[Opening TASK INPUTS section]

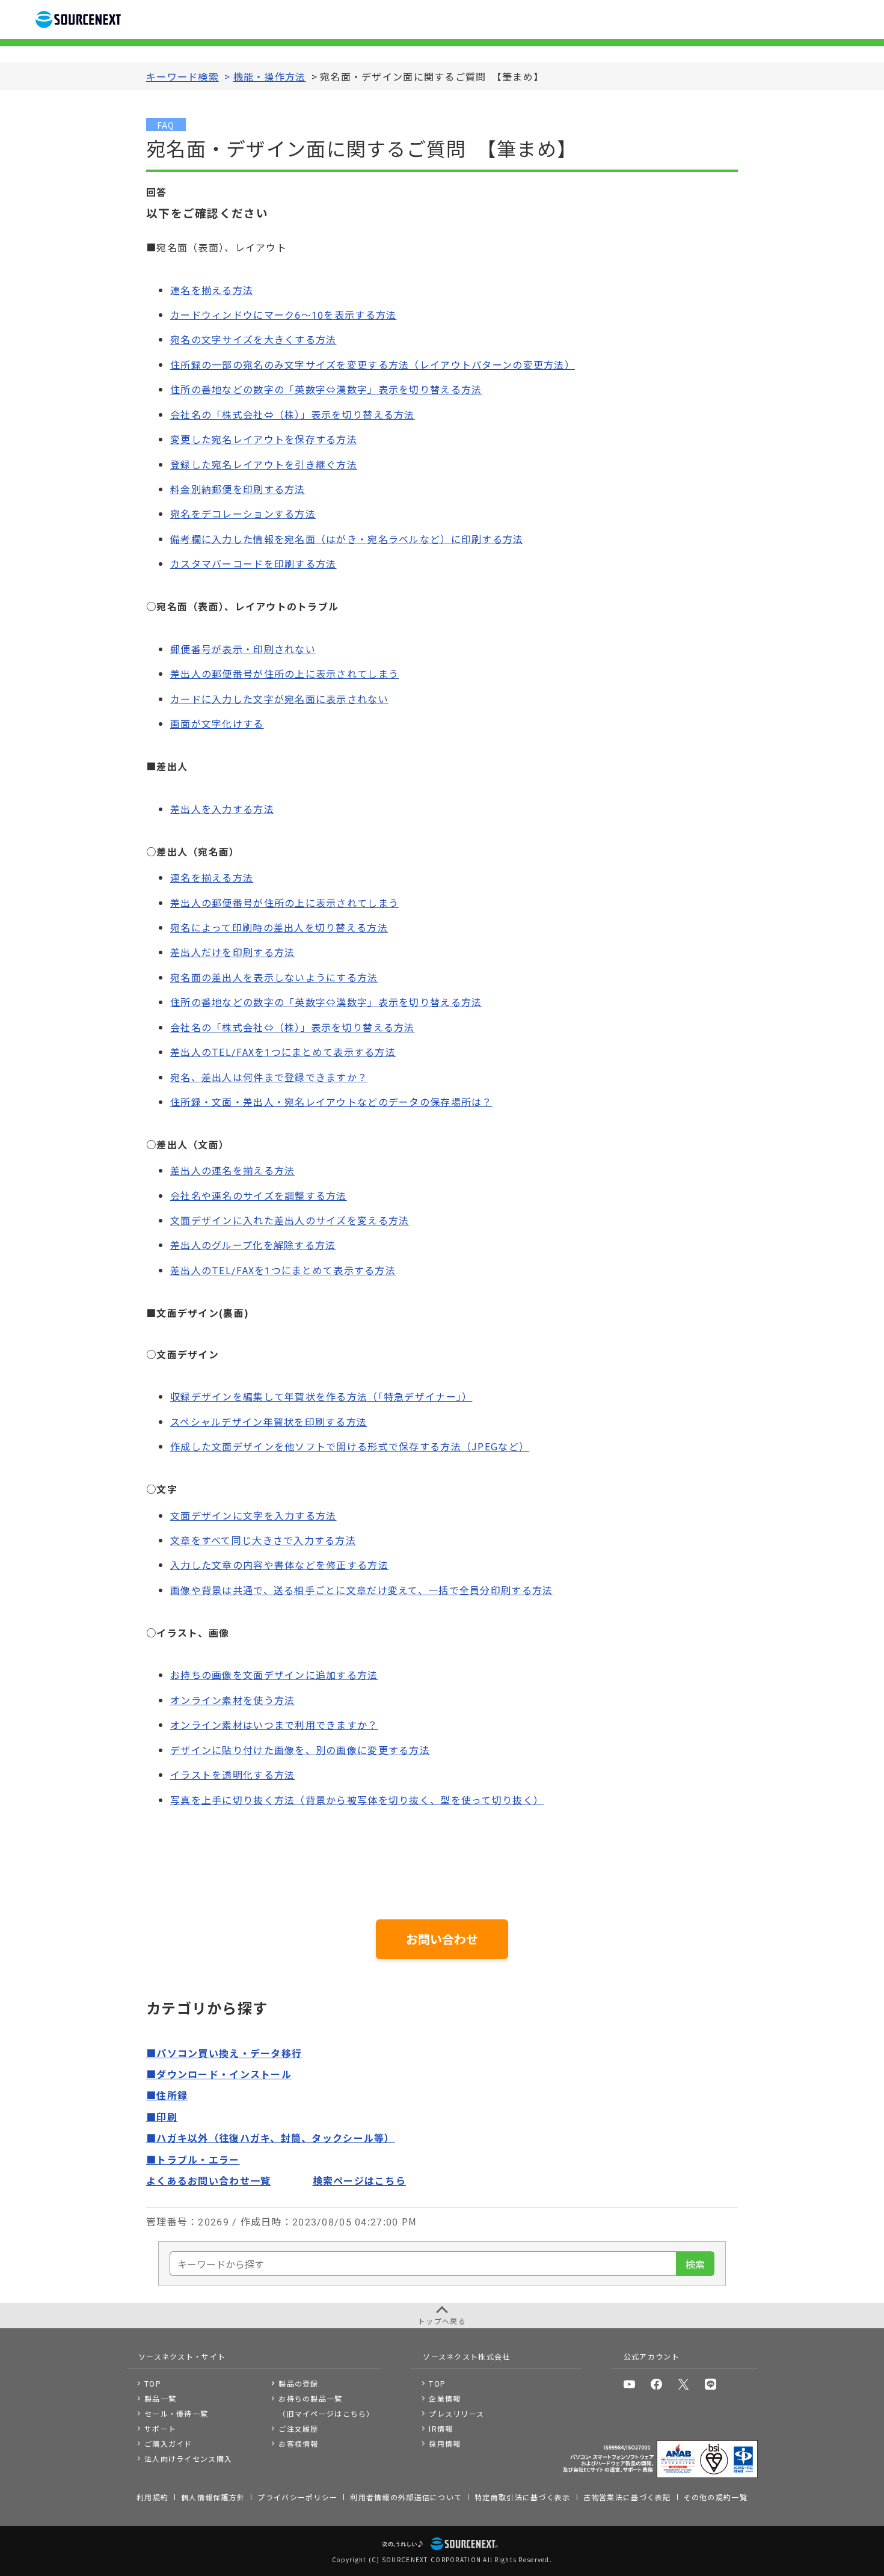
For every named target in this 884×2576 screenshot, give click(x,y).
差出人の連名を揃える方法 (232, 1170)
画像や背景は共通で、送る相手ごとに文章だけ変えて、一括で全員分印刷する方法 (361, 1590)
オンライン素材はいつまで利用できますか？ (274, 1724)
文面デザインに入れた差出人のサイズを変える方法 (289, 1220)
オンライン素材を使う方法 (232, 1700)
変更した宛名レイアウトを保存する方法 (263, 439)
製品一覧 (160, 2398)
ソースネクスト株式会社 (466, 2356)
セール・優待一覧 (176, 2413)
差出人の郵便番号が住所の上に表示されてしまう (284, 673)
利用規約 (152, 2497)
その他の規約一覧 (715, 2497)
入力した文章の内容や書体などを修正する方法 (279, 1564)
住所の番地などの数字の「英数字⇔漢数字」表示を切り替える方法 (326, 389)
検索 (695, 2264)
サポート (160, 2428)
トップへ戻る (442, 2321)
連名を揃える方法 (211, 290)
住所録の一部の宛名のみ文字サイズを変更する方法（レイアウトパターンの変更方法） (372, 364)
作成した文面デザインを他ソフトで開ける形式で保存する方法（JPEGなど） (349, 1446)
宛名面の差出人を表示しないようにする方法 (274, 977)
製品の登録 (298, 2383)
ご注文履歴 (298, 2428)
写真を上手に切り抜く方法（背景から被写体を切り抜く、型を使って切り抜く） (357, 1799)
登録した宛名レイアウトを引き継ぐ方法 (263, 464)
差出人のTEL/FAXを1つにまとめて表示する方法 (283, 1051)
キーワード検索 (182, 76)
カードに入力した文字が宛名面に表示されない (279, 699)
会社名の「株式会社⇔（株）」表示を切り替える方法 (292, 414)
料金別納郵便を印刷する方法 (237, 489)
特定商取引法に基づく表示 (522, 2497)
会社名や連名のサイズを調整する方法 (258, 1195)
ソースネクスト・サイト (182, 2356)
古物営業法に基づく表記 (627, 2497)
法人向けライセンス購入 (188, 2458)
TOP (152, 2383)
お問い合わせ (442, 1939)
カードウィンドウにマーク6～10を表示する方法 (283, 314)
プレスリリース (456, 2413)
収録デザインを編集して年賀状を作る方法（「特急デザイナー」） (321, 1396)
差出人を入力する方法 (222, 809)
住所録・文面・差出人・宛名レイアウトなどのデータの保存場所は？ (331, 1101)
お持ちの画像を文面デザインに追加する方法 (274, 1674)
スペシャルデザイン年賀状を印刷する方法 (268, 1421)
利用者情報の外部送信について (406, 2497)
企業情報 (445, 2398)
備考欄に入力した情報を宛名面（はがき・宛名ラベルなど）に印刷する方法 (347, 539)
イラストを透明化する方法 (232, 1774)
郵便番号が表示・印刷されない (243, 649)
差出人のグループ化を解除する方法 (253, 1244)
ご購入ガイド (168, 2443)
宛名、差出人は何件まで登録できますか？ (268, 1077)
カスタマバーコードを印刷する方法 (253, 563)
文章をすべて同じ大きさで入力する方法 (263, 1540)
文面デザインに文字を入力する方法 (253, 1515)
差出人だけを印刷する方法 (232, 952)
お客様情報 (298, 2443)
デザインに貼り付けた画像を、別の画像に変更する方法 (300, 1750)
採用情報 (445, 2443)
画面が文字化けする (217, 723)
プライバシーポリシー (297, 2497)
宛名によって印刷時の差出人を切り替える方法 (279, 927)
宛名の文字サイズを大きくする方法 (253, 339)
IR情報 (441, 2428)
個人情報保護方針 (213, 2497)
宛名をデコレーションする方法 (243, 513)
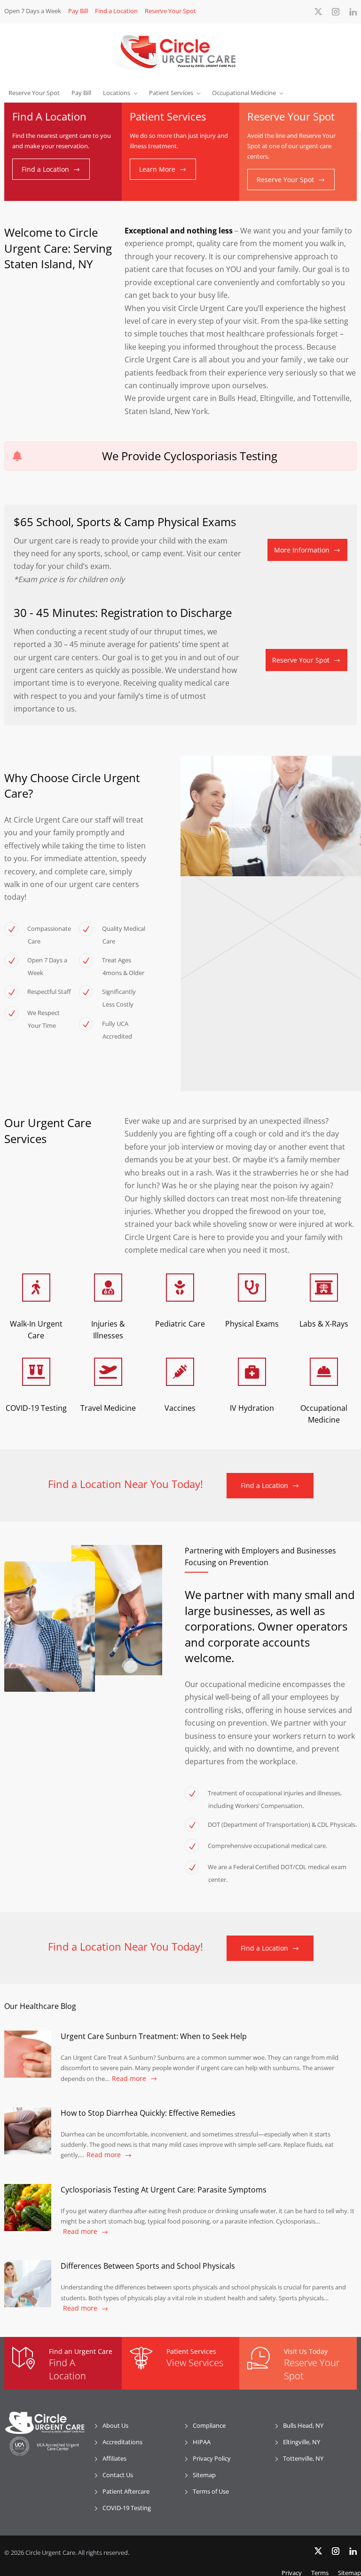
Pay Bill (78, 11)
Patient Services (171, 92)
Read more (129, 2078)
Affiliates (114, 2458)
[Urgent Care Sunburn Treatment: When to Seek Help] (27, 2054)
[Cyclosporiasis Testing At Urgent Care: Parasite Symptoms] (27, 2207)
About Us (115, 2425)
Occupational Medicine (244, 92)
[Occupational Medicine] (324, 1372)
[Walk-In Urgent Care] (36, 1287)
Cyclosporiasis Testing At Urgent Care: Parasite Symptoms (164, 2189)
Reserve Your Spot (170, 11)
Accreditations (122, 2442)
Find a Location (116, 11)
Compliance (209, 2425)
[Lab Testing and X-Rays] (324, 1287)
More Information (302, 549)
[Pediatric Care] (180, 1287)
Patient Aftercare (125, 2491)
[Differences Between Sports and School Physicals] (27, 2283)
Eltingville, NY (301, 2442)
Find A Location (67, 2369)
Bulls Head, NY (303, 2425)
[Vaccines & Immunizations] (180, 1372)
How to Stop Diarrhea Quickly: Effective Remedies (148, 2113)
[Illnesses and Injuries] (108, 1287)
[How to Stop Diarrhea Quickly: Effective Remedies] (27, 2130)
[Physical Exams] (252, 1287)
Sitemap (204, 2475)
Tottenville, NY (303, 2458)
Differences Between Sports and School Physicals (148, 2266)
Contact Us (117, 2475)
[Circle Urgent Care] (180, 52)
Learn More (157, 169)
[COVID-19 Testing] (36, 1372)
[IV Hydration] (252, 1372)
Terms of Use (211, 2491)
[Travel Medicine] (108, 1372)
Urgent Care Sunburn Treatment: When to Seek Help (154, 2036)
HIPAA (202, 2442)
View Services (194, 2362)
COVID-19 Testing (126, 2508)
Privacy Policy (212, 2458)
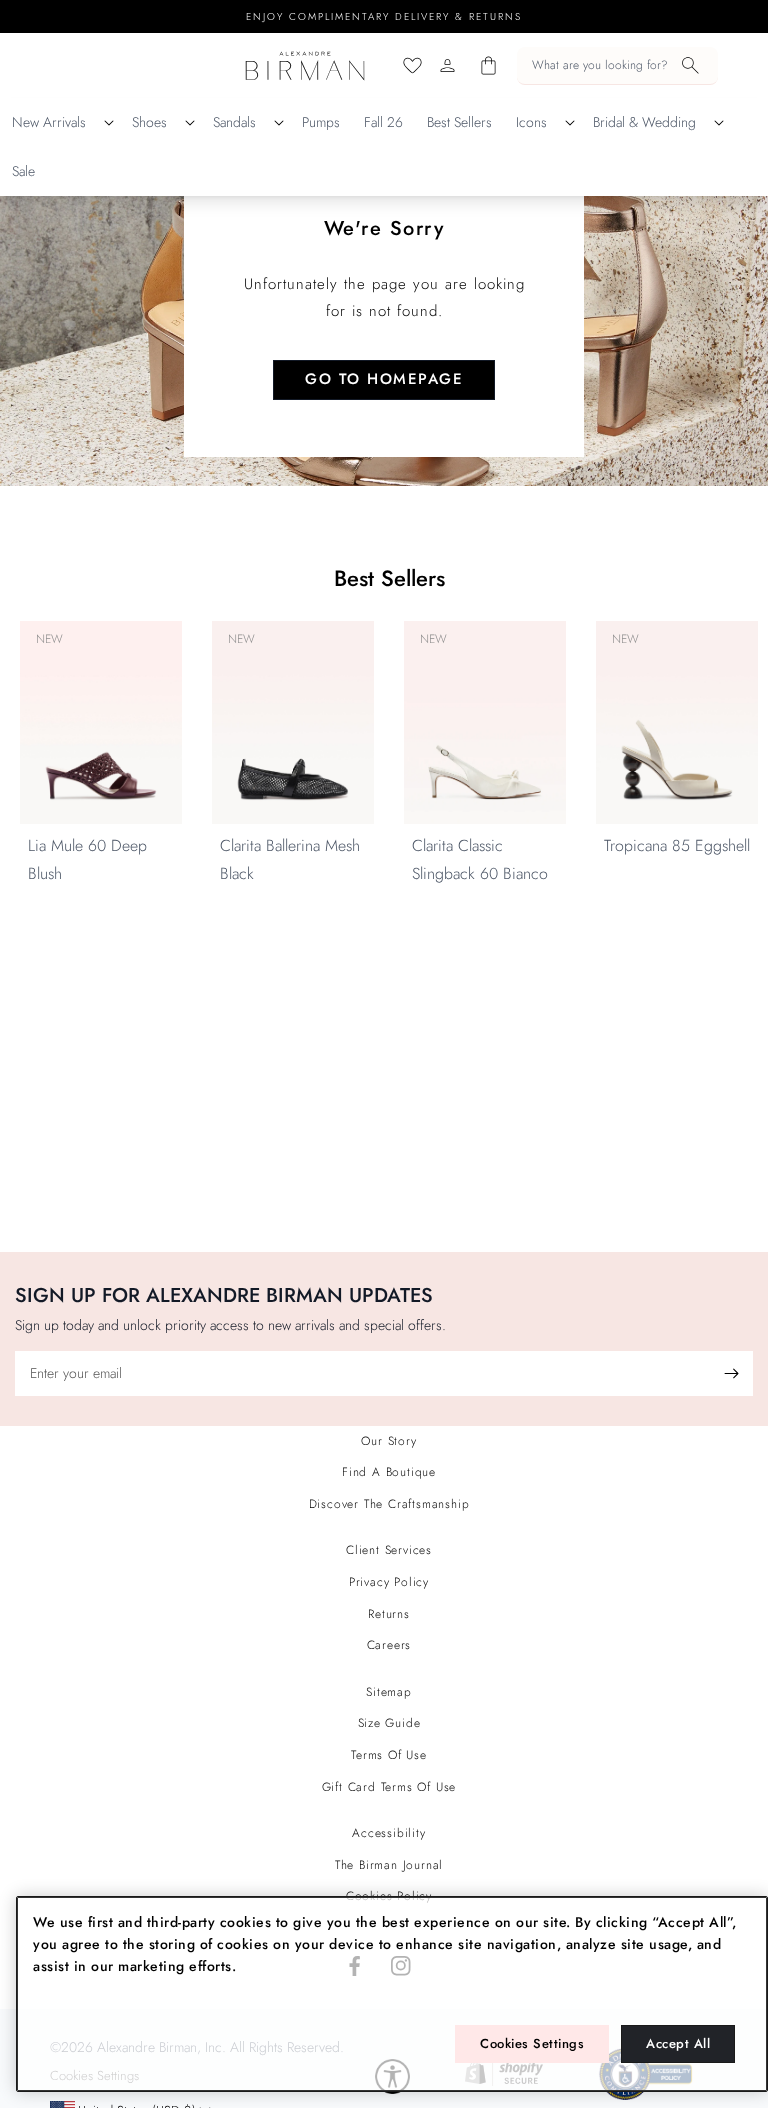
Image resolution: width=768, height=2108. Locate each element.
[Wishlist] (412, 65)
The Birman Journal (389, 1865)
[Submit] (731, 1373)
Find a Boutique (389, 1472)
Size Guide (389, 1723)
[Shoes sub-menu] (190, 123)
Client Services (389, 1550)
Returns (389, 1614)
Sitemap (389, 1692)
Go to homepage (384, 379)
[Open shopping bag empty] (488, 65)
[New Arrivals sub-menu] (109, 123)
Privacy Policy (389, 1582)
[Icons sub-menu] (570, 123)
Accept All (678, 2043)
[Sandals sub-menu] (279, 123)
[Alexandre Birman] (305, 65)
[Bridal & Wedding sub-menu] (719, 123)
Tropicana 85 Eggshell (677, 845)
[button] (617, 66)
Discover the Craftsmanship (389, 1504)
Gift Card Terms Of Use (389, 1787)
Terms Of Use (389, 1755)
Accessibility (388, 1833)
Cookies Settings (532, 2043)
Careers (389, 1645)
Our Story (388, 1441)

[Closing TASK INPUTS section]

Reproduce the entries above word for word. Pictures stay out.

SOLUTION TO THIS TASK
For every named target in this 884×2576 screenshot, give click(x,y).
差出人の連名を揃える方法 (232, 1170)
画像や背景は共通で、送る相手ごとに文章だけ変えて、一括で全員分印刷する方法 (361, 1590)
オンライン素材はいつまで利用できますか？ (274, 1724)
文面デザインに入れた差出人のサイズを変える方法 (289, 1220)
オンライン素材を使う方法 (232, 1700)
変更した宛名レイアウトを保存する方法 (263, 439)
製品一覧 (160, 2398)
ソースネクスト株式会社 (466, 2356)
セール・優待一覧 (176, 2413)
差出人の郵便番号が住所の上に表示されてしまう (284, 673)
利用規約 (152, 2497)
その他の規約一覧 (715, 2497)
入力した文章の内容や書体などを修正する方法 (279, 1564)
住所の番地などの数字の「英数字⇔漢数字」表示を切り替える方法 (326, 389)
検索 (695, 2264)
サポート (160, 2428)
トップへ戻る (442, 2321)
連名を揃える方法 (211, 290)
住所録の一部の宛名のみ文字サイズを変更する方法（レイアウトパターンの変更方法） (372, 364)
作成した文面デザインを他ソフトで開ける形式で保存する方法（JPEGなど） (349, 1446)
宛名面の差出人を表示しないようにする方法 (274, 977)
製品の登録 (298, 2383)
ご注文履歴 (298, 2428)
写真を上手に切り抜く方法（背景から被写体を切り抜く、型を使って切り抜く） (357, 1799)
登録した宛名レイアウトを引き継ぐ方法 (263, 464)
差出人のTEL/FAXを1つにまとめて表示する方法 (283, 1051)
キーワード検索 (182, 76)
カードに入力した文字が宛名面に表示されない (279, 699)
会社名の「株式会社⇔（株）」表示を切り替える方法 (292, 414)
料金別納郵便を印刷する方法 (237, 489)
特定商取引法に基づく表示 (522, 2497)
会社名や連名のサイズを調整する方法 (258, 1195)
ソースネクスト・サイト (182, 2356)
古物営業法に基づく表記 (627, 2497)
法人向けライセンス購入 (188, 2458)
TOP (152, 2383)
お問い合わせ (442, 1939)
カードウィンドウにマーク6～10を表示する方法 (283, 314)
プレスリリース (456, 2413)
収録デザインを編集して年賀状を作る方法（「特急デザイナー」） (321, 1396)
差出人を入力する方法 (222, 809)
住所録・文面・差出人・宛名レイアウトなどのデータの保存場所は？ (331, 1101)
お持ちの画像を文面デザインに追加する方法 (274, 1674)
スペシャルデザイン年賀状を印刷する方法 (268, 1421)
利用者情報の外部送信について (406, 2497)
企業情報 (445, 2398)
備考欄に入力した情報を宛名面（はがき・宛名ラベルなど）に印刷する方法 (347, 539)
イラストを透明化する方法 (232, 1774)
郵便番号が表示・印刷されない (243, 649)
差出人のグループ化を解除する方法 (253, 1244)
ご購入ガイド (168, 2443)
宛名、差出人は何件まで登録できますか？ (268, 1077)
カスタマバーコードを印刷する方法 (253, 563)
文章をすべて同じ大きさで入力する方法 (263, 1540)
文面デザインに文字を入力する方法 (253, 1515)
差出人だけを印刷する方法 (232, 952)
お客様情報 (298, 2443)
デザインに貼り付けた画像を、別の画像に変更する方法 (300, 1750)
採用情報 (445, 2443)
画面が文字化けする (217, 723)
プライバシーポリシー (297, 2497)
宛名によって印刷時の差出人を切り替える方法 (279, 927)
宛名の文字サイズを大きくする方法 (253, 339)
IR情報 (441, 2428)
個人情報保護方針 (213, 2497)
宛名をデコレーションする方法 (243, 513)
Pay Bill (78, 11)
Patient Services (171, 92)
Read more (129, 2078)
Affiliates (114, 2458)
[Urgent Care Sunburn Treatment: When to Seek Help] (27, 2054)
[Cyclosporiasis Testing At Urgent Care: Parasite Symptoms] (27, 2207)
About Us (115, 2425)
Occupational Medicine (244, 92)
[Occupational Medicine] (324, 1372)
[Walk-In Urgent Care] (36, 1287)
Cyclosporiasis Testing At Urgent Care: Parasite Symptoms (164, 2189)
Reserve Your Spot (170, 11)
Accreditations (122, 2442)
Find a Location (116, 11)
Compliance (209, 2425)
[Lab Testing and X-Rays] (324, 1287)
More Information (302, 549)
[Pediatric Care] (180, 1287)
Patient Aftercare (125, 2491)
[Differences Between Sports and School Physicals] (27, 2283)
Eltingville, NY (301, 2442)
Find A Location (67, 2369)
Bulls Head, NY (303, 2425)
[Vaccines & Immunizations] (180, 1372)
How to Stop Diarrhea Quickly: Effective Remedies (148, 2113)
[Illnesses and Injuries] (108, 1287)
[How to Stop Diarrhea Quickly: Effective Remedies] (27, 2130)
[Physical Exams] (252, 1287)
Sitemap (204, 2475)
Tottenville, NY (303, 2458)
Differences Between Sports and School Physicals (148, 2266)
Contact Us (117, 2475)
[Circle Urgent Care] (180, 52)
Learn More (157, 169)
[COVID-19 Testing] (36, 1372)
[IV Hydration] (252, 1372)
Terms of Use (211, 2491)
[Travel Medicine] (108, 1372)
Urgent Care Sunburn Treatment: When to Seek Help (154, 2036)
HIPAA (202, 2442)
View Services (194, 2362)
COVID-19 Testing (126, 2508)
Privacy Policy (212, 2458)
Image resolution: width=768, height=2108. Locate each element.
[Wishlist] (412, 65)
The Birman Journal (389, 1865)
[Submit] (731, 1373)
Find a Boutique (389, 1472)
Size Guide (389, 1723)
[Shoes sub-menu] (190, 123)
Client Services (389, 1550)
Returns (389, 1614)
Sitemap (389, 1692)
Go to homepage (384, 379)
[Open shopping bag empty] (488, 65)
[New Arrivals sub-menu] (109, 123)
Privacy Policy (389, 1582)
[Icons sub-menu] (570, 123)
Accept All (678, 2043)
[Sandals sub-menu] (279, 123)
[Alexandre Birman] (305, 65)
[Bridal & Wedding sub-menu] (719, 123)
Tropicana 85 Eggshell (677, 845)
[button] (617, 66)
Discover the Craftsmanship (389, 1504)
Gift Card Terms Of Use (389, 1787)
Terms Of Use (389, 1755)
Accessibility (388, 1833)
Cookies Settings (532, 2043)
Careers (389, 1645)
Our Story (388, 1441)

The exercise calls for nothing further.